Senate nominee John Deaton says it's time to end one-party rule in Massachusetts

What John Deaton said about challenging Sen. Elizabeth Warren in Massachusetts

BOSTON - Massachusetts Republican nominee for U.S. Senate John Deaton is, according to polls, a longshot during Tuesday's Election Day showdown against Democrat Elizabeth Warren. But in a conversation with WBZ-TV, Deaton made his case for why he believes he should be the next senator of Massachusetts.

"I've never been a Trump voter"  

Deaton has conspicuously distanced himself from former President Donald Trump, a somewhat unusual move for a Republican candidate in an era of intense partisanship.  

"I was excited, to be honest with you, on paper, when President Trump first announced," he said. "You know, someone who's an outsider, someone who had been a Democrat and a Republican, a businessman, non-partisan - would sort of look at running the country more as an executive would in business." 

But Deaton was turned off by Trump's 2015 remarks that Vietnam War prisoner of war Sen. John McCain was "not a war hero; he's a war hero because he got captured."

"That really took me back. Someone who served in the Marine Corps, I was really taken aback by that," said Deaton, who did not vote for Trump in 2016 or 2020. "Just too much divisiveness. And if you know my story, I kind of grew up in conflict and violence and hate and all of that, and it's something that I try to reject in my life.

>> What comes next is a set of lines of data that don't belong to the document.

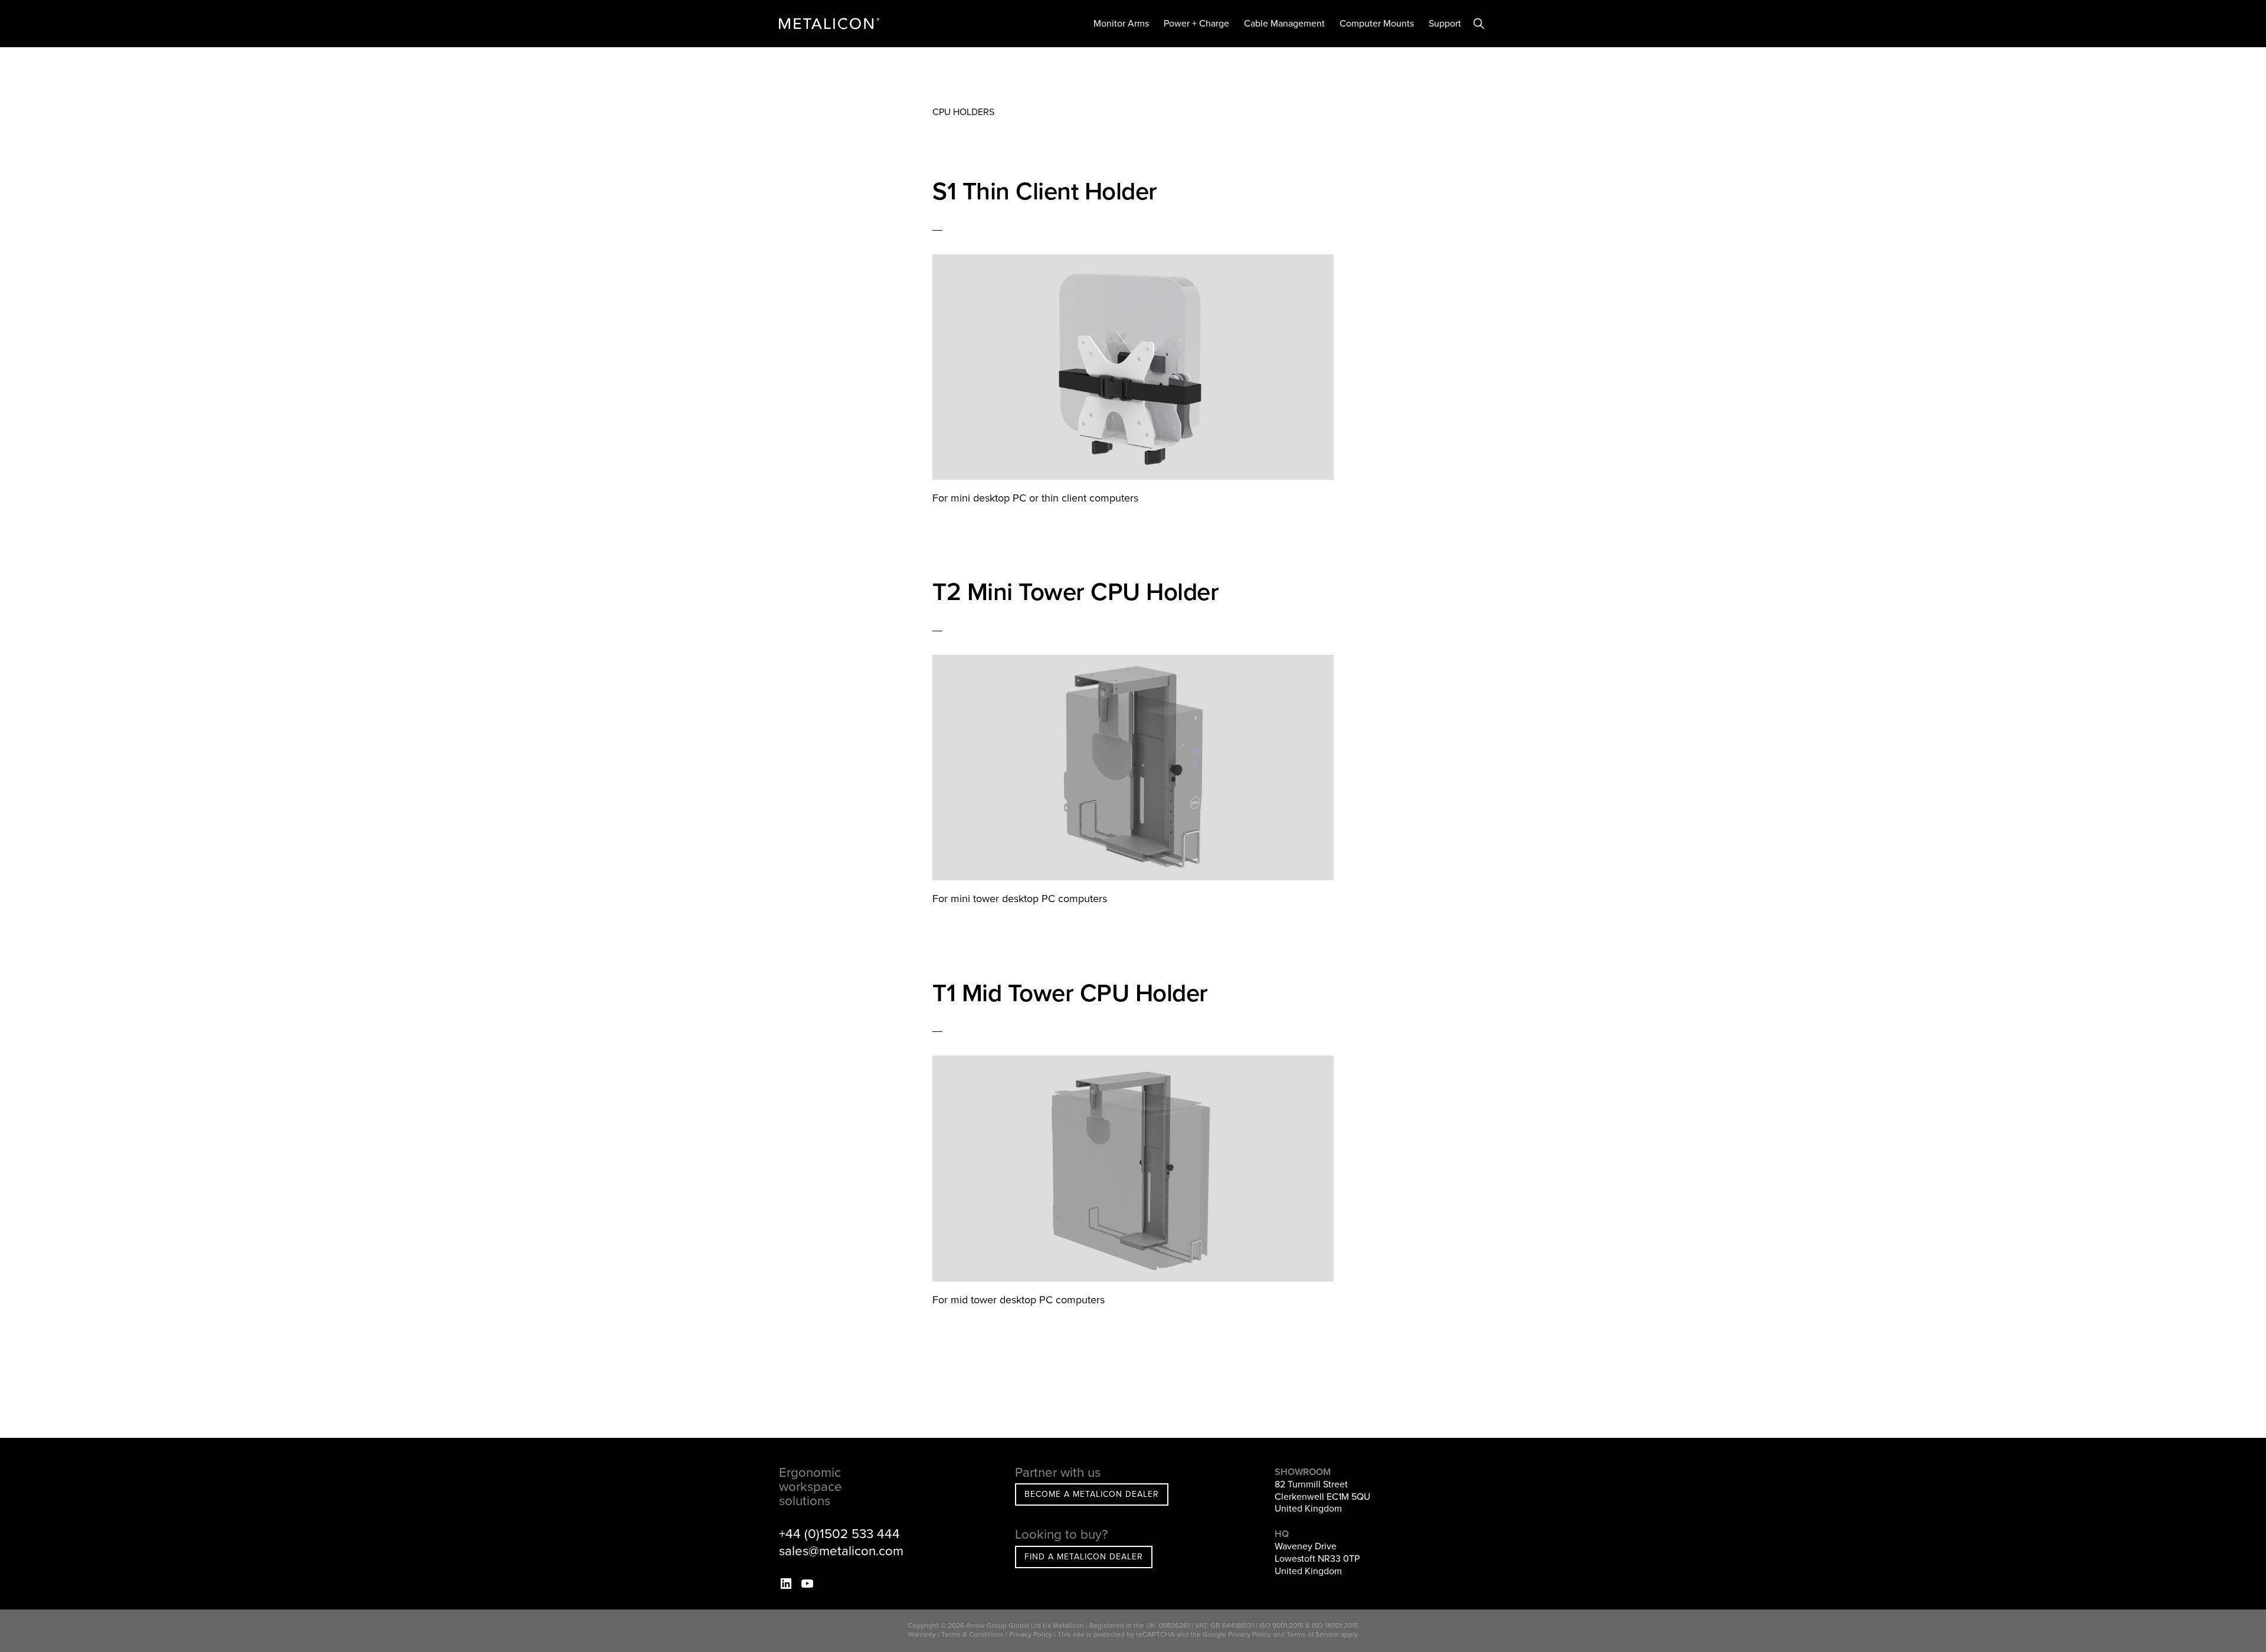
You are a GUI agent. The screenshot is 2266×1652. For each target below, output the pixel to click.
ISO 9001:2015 (1281, 1625)
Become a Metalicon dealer (1091, 1494)
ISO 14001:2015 (1335, 1625)
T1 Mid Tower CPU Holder (1070, 993)
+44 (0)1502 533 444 (839, 1533)
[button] (1478, 23)
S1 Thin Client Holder (1044, 191)
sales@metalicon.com (841, 1551)
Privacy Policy (1030, 1634)
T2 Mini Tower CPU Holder (1075, 591)
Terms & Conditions (972, 1634)
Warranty (922, 1634)
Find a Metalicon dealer (1083, 1557)
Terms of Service (1312, 1634)
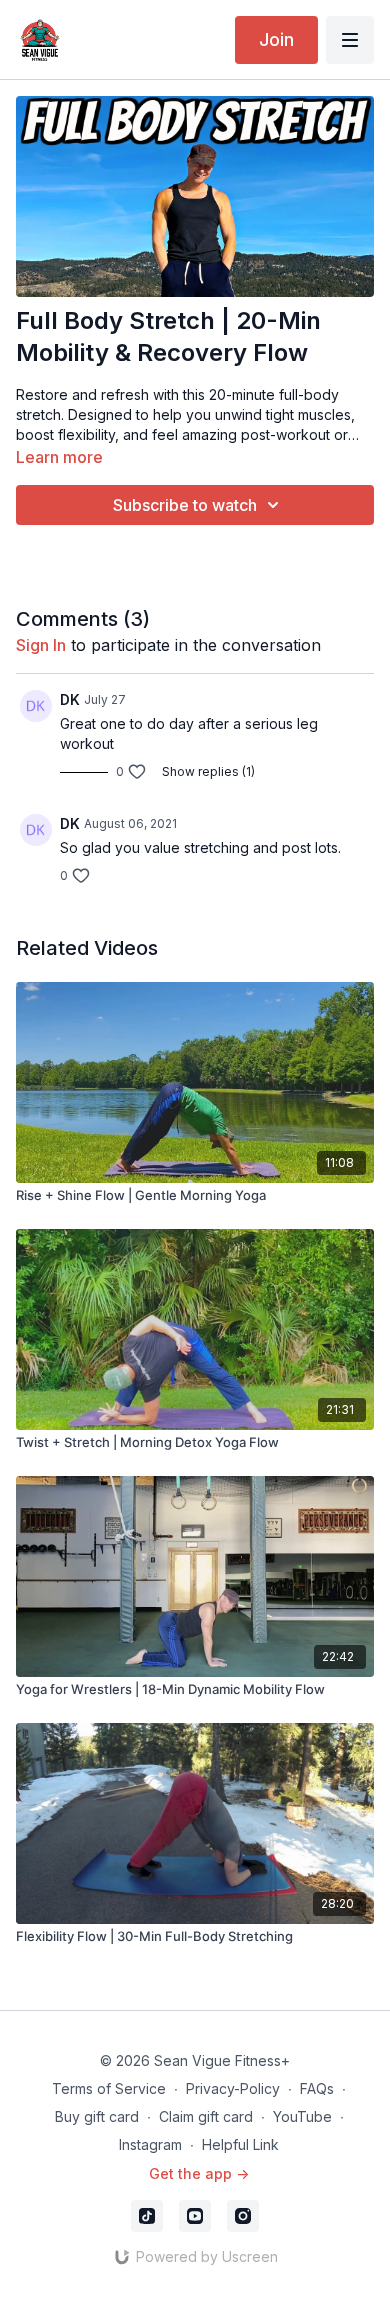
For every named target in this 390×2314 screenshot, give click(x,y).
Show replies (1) (208, 771)
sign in (41, 645)
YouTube (302, 2116)
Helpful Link (240, 2144)
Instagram (150, 2144)
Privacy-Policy (233, 2088)
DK (70, 699)
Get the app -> (199, 2173)
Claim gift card (206, 2116)
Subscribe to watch (185, 505)
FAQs (317, 2088)
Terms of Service (109, 2088)
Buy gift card (97, 2116)
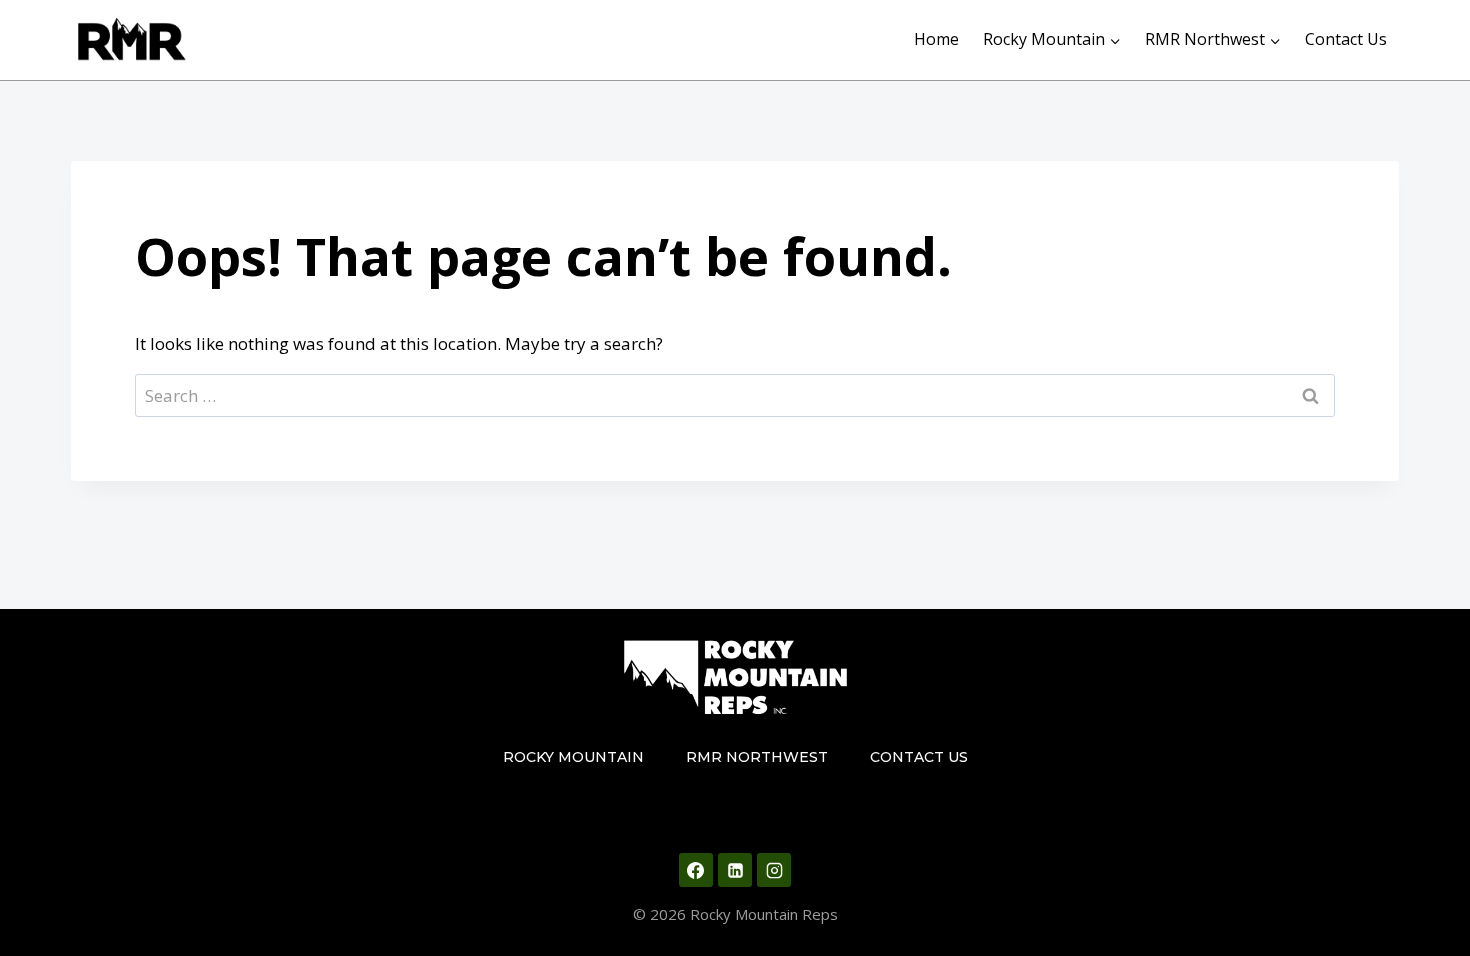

And so I've never been a Trump voter."

In his challenge to incumbent Sen. Elizabeth Warren, Deaton has criticized her for divisiveness, as well, saying, "Fighting against the rich is not the same as fighting for the working and middle class."

John Deaton vs. Elizabeth Warren

As an example, Deaton cited Warren's objections to healthcare giant United Healthcare acquiring the troubled Steward hospital chain because United was, in Deaton's words, "a big, bad for-profit company." But when the deal fell through, "hundreds of people lost their jobs," he said. "So that's an example of [when] fighting against things isn't the same as fighting for people.... I fought major corporations for 222 years, the biggest in the world - the Dow Chemicals, the Monsantos of the world, the Pfizers ... but I was always fighting for my clients, and that's just a big difference, in my opinion."

From polling to past history, Deaton's Senate bid is considered by many to be a longshot. But when asked if we will hear from him again, he answered, "Yes, you will." 

"We have to do something about the one-party rule here in Massachusetts. I think even an objective lifelong Democrat would agree with that," he said. "We really need to have a healthy Republican Party because I think Massachusetts today is a case study in what happens when there's only one-party rule, and I'd feel the same way if 88% of the Legislature was Republican and all of the executive offices were Republican as well."